The <Route /> component no longer receives a component prop, instead we pass a element prop which should be a React element i.e. JSX. Routing is also now relative to the component.

For redirection and Private routing we can no longer use <Redirect />, we now have available a <Navigate /> component.

We no longer have access to the match and history objects in our component props. Instead of the match object for routing parameters we can use the useParams hook, and in place of using the history object to push onto the router we can use the useNavigate hook.

The above changes do actually clean up the routing considerably with all application routing in one place in App.js. Our PrivateRoute is a good deal simpler now and no longer needs to use a render prop.

With moving all of the routing to App.js this did affect the styling as all routes needed to be inside the original <section className="container">. To solve this each page component in App.js (any child of a <Route />) gets wrapped in it's own <section className="container">, So we no longer need that in App.js. In most cases this just replaces the outer <Fragment /> in the component.
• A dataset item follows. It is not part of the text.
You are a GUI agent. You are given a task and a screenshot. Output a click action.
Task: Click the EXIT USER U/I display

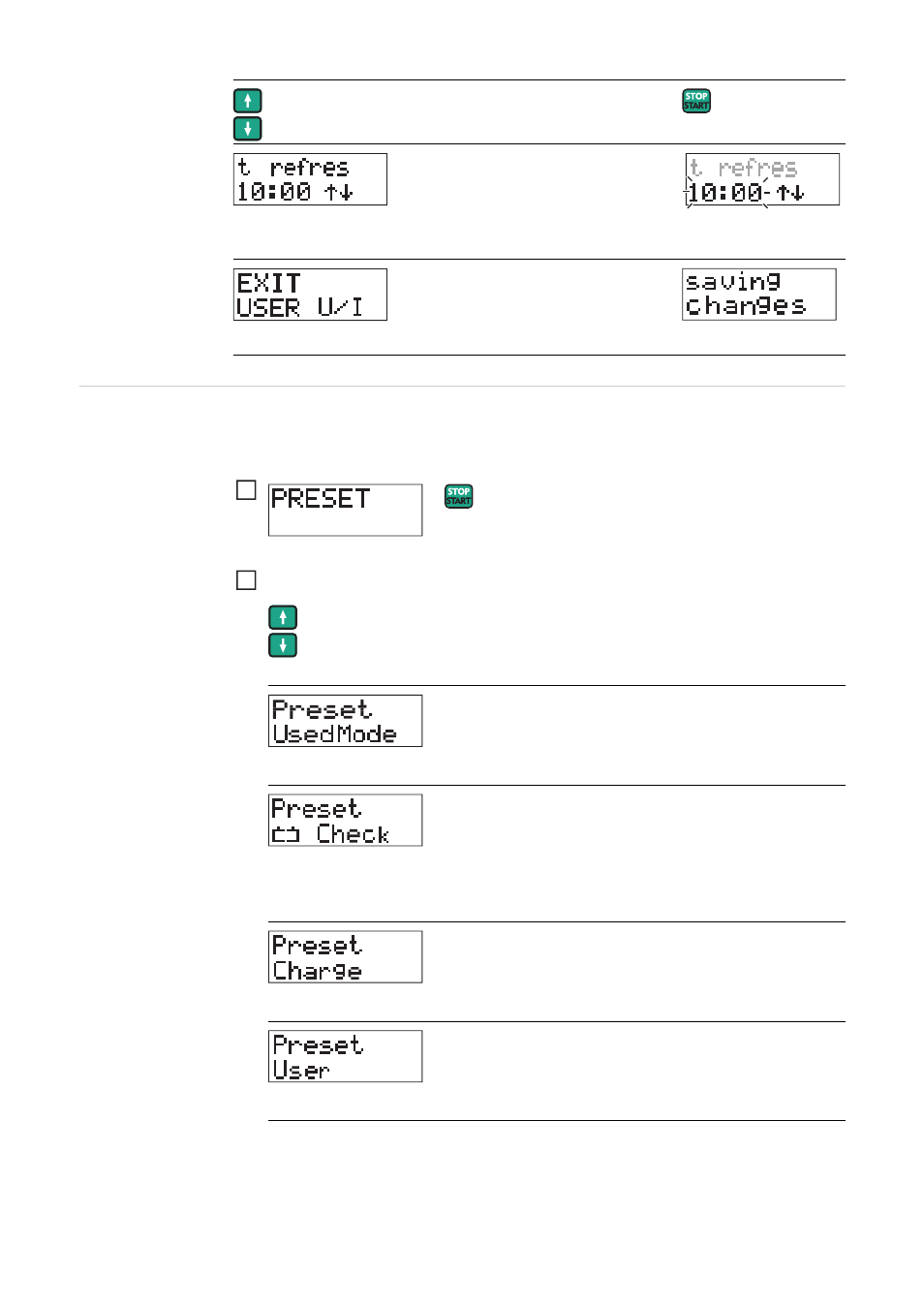coord(310,295)
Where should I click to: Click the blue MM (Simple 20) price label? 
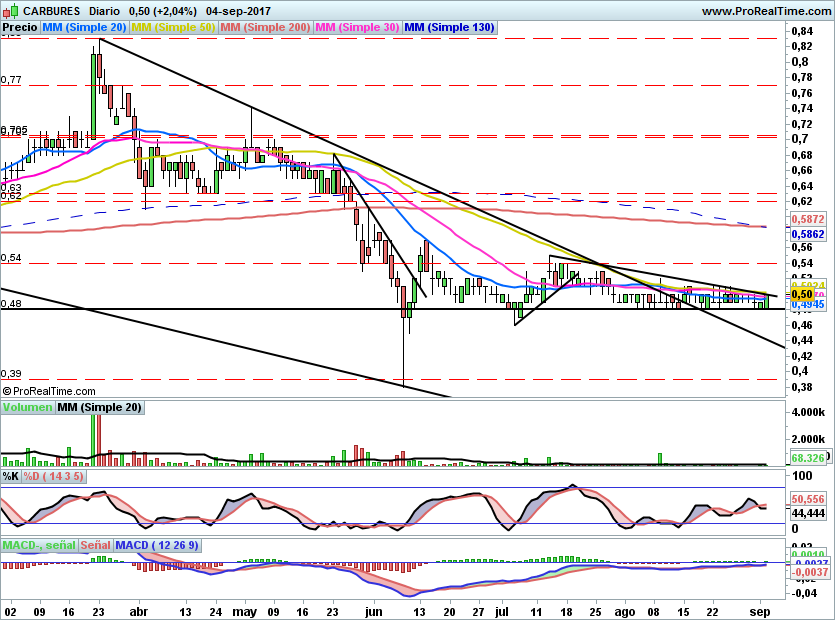pos(85,28)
The styling also affected the <Alert /> component as this will show in addition to other page components adding it's own <section> would mean extra content shift when the alerts show. To solve this the alerts have been given their own styling so they are position: fixed; and we get no content shift, which additionally makes for a smoother UI with the alerts popping up in the top right of the screen.


Quick Start 🚀

Add a default.json file in config folder with the following

{
  "mongoURI": "<your_mongoDB_Atlas_uri_with_credentials>",
  "jwtSecret": "secret",
  "githubToken": "<yoursecrectaccesstoken>"
}

Install server dependencies

npm install

Install client dependencies

cd client
npm install

Run both Express & React from root

npm run dev

Build for production

cd client
npm run build

Test production before deploy

After running a build in the client 👆, cd into the root of the project.
And run...

Linux/Unix

NODE_ENV=production node server.js

Windows Cmd Prompt or Powershell

$env:NODE_ENV="production"
node server.js

Check in browser on http://localhost:5000/

Deploy to Heroku

If you followed the sensible advice above and included config/default.json and config/production.json in your .gitignore file, then pushing to Heroku will omit your config files from the push.
However, Heroku needs these files for a successful build.
So how to get them to Heroku without commiting them to GitHub?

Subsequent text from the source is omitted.